## Exercise objective:
Decide whether each statement agrees with the equities rotation article. For each, answer yes or no and quote the words from the article that settle it.
(a) The survey found a net 51% of investors overweight equities.
(b) The average fund manager's cash holding rose from 3.8% to 4.2%.
(c) Managers' confidence in the global economy was at its most positive level since April 2010.

## Document excerpt:
Rotation into Equities, or perhaps not just yet?

Markets started the year in a positive mood, and commentary from analysts and asset managers has highlighted the hope, even expectation, that 2013 will see the start of an all-round recovery. But some are warning it is too early to call a “great rotation” from more defensive holdings.

The latest monthly asset allocation survey by Bank of America Merrill Lynch of fund managers who collectively run $754bn of assets, revealed the highest level of equities in their portfolios since February 2011, with a net 51% of investors overweight the asset class.

Analysts have already dubbed it the ‘great rotation’ of 2013. Managers’ confidence in the global economy also reached its most positive level since April 2010, according to the survey.

As well as snapping up equities, the survey found managers were cutting cash holdings. The average fund manager now has 3.8% in cash, down from 4.2% in December. Bank of America Merrill Lynch said this was the lowest cash position since April 2011.

## Dataset records:
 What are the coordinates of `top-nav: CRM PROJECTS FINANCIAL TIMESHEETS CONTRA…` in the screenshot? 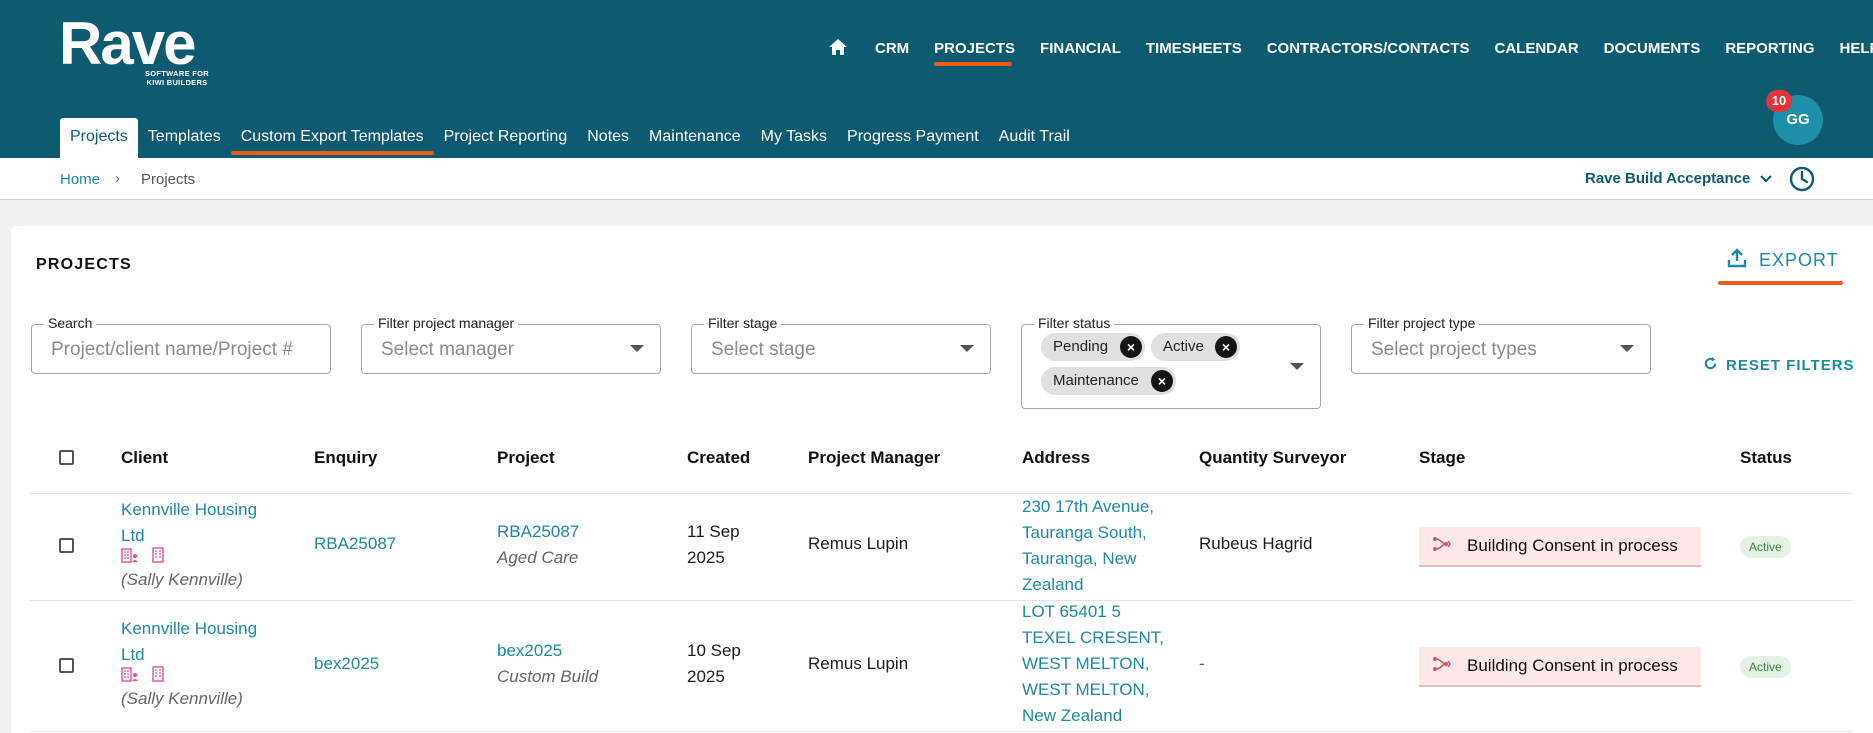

==

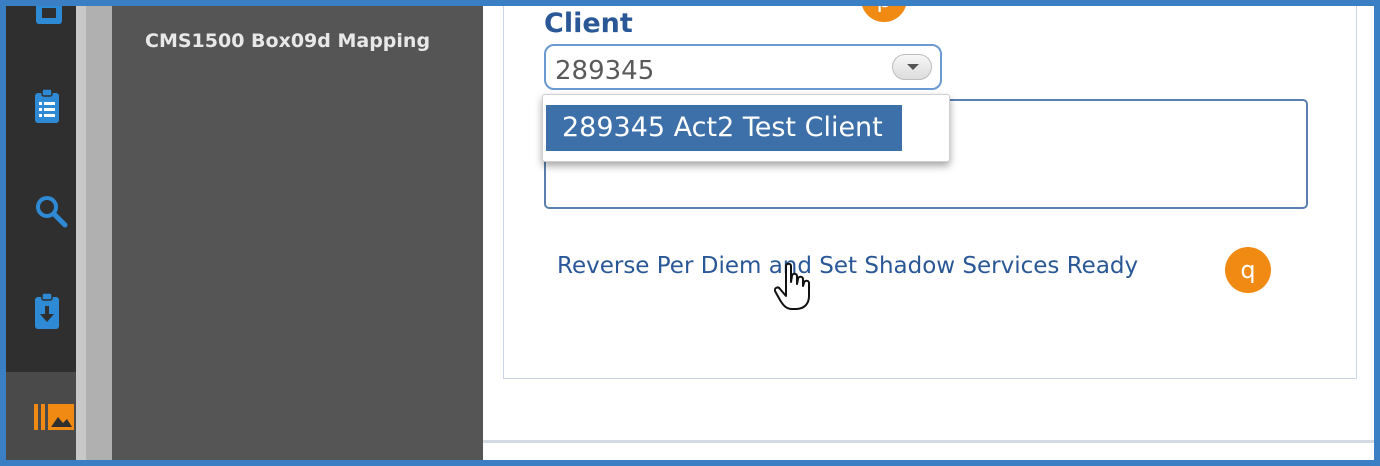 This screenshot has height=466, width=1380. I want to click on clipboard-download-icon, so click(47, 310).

## Result of this exercise:
(a) Yes: "with a net 51% of investors overweight the asset class"
(b) No: "The average fund manager now has 3.8% in cash, down from 4.2% in December."
(c) Yes: "Managers’ confidence in the global economy also reached its most positive level since April 2010"